Scientists at the University of Exeter warn that a two degree increase in global temperature would release 230 billion tonnes of soil carbon
The University of Exeter led an international study to investigate the sensitivity of soil carbon turnover, in reaction to global warming.
In April, the world stood still. Global economies froze as industries came to a halt, to attempt to bring the 2020 dominating COVID-19 virus under control. As people retreated from public life, the impact was visible on the environment. Dolphins swam in the canals of Venice, and the pollution-clogged skies of cities like Kanpur became clearer than residents could ever remember seeing.

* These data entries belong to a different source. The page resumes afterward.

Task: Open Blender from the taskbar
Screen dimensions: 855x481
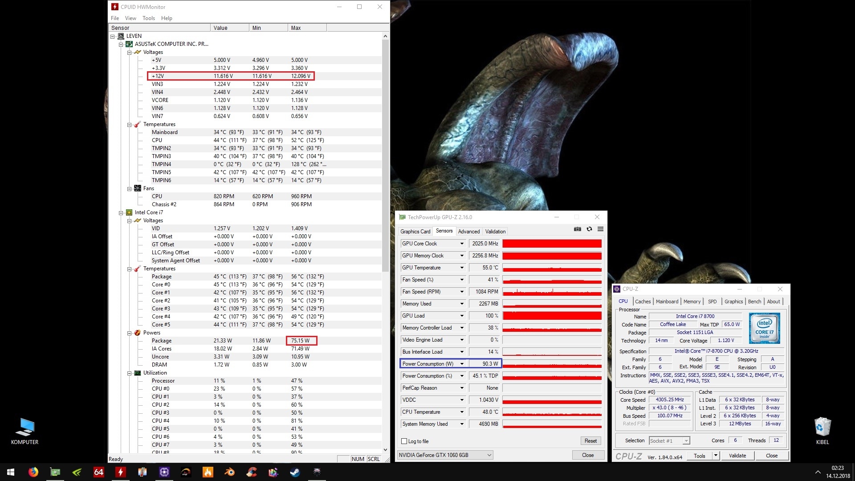Action: coord(229,472)
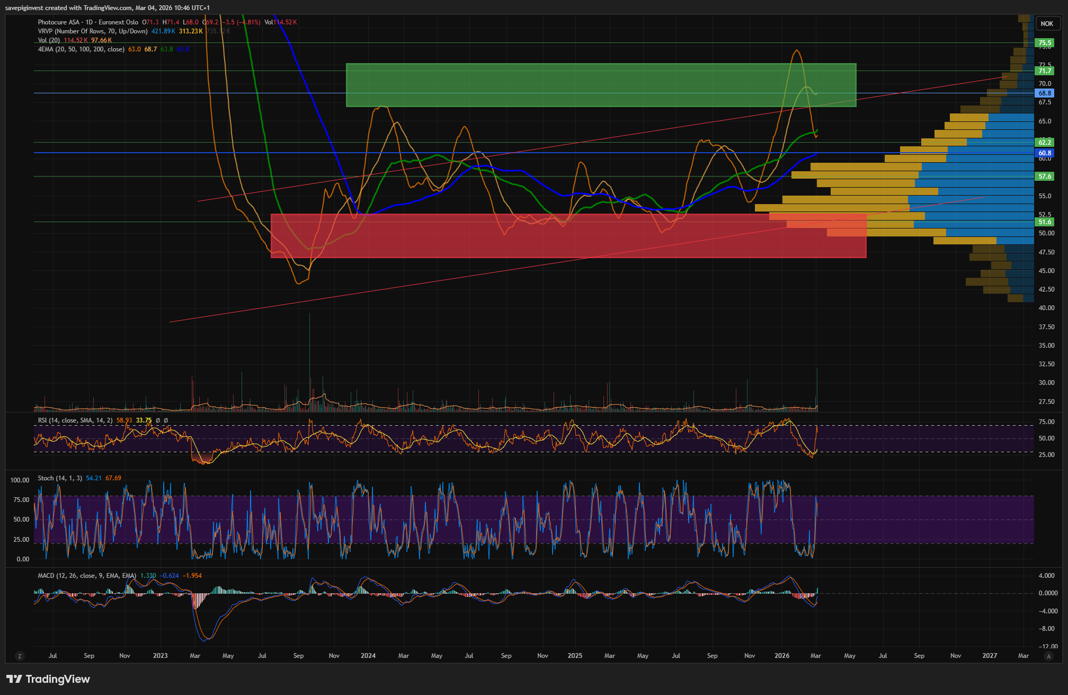Click the 2026 label on time axis
The image size is (1068, 695).
(781, 656)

By July, the world began to shake itself awake. Some economies kicked into full-gear, especially in China and several European countries. Throughout that time period, scientists studied the impact of such mass human behaviour change on the environment. The decline in emissions was greater than during the financial crisis of 2008, the oil crisis of the 1979, or even World War II.
Global soils contain two to three times more carbon than the Earth’s atmosphere, which means that when higher temperatures speed up decomposition – the carbon spends less time in the soil. This is also known as soil carbon turnover.
‘Substantial soil carbon losses’
“Our study rules out the most extreme projections – but nonetheless suggests substantial soil carbon losses due to climate change at only 2°C warming, and this doesn’t even include losses of deeper permafrost carbon,” said co-author Dr Sarah Chadburn, of the University of Exeter.
“We investigated how soil carbon is related to temperature in different locations on Earth to work out its sensitivity to global warming,” said lead author Rebecca Varney, of the University of Exeter.
The “positive feedback” effect
This effect is a so-called “positive feedback” – when climate change causes knock-on effects that contribute to further climate change. The response of soil carbon to climate change is the greatest area of uncertainty in understanding the carbon cycle in climate change projections.
To address this, the researchers used a new combination of observational data and Earth System Models – which simulate the climate and carbon cycle and subsequently make climate change predictions.
State-of-the-art models suggest an uncertainty of about 120 billion tonnes of carbon at 2°C global mean warming. The study reduces this uncertainty to about 50 billion tonnes of carbon.
Co-author Professor Peter Cox, of Exeter’s Global Systems Institute, said:
“We have reduced the uncertainty in this climate change response, which is vital to calculating an accurate global carbon budget and successfully meeting Paris Agreement targets.”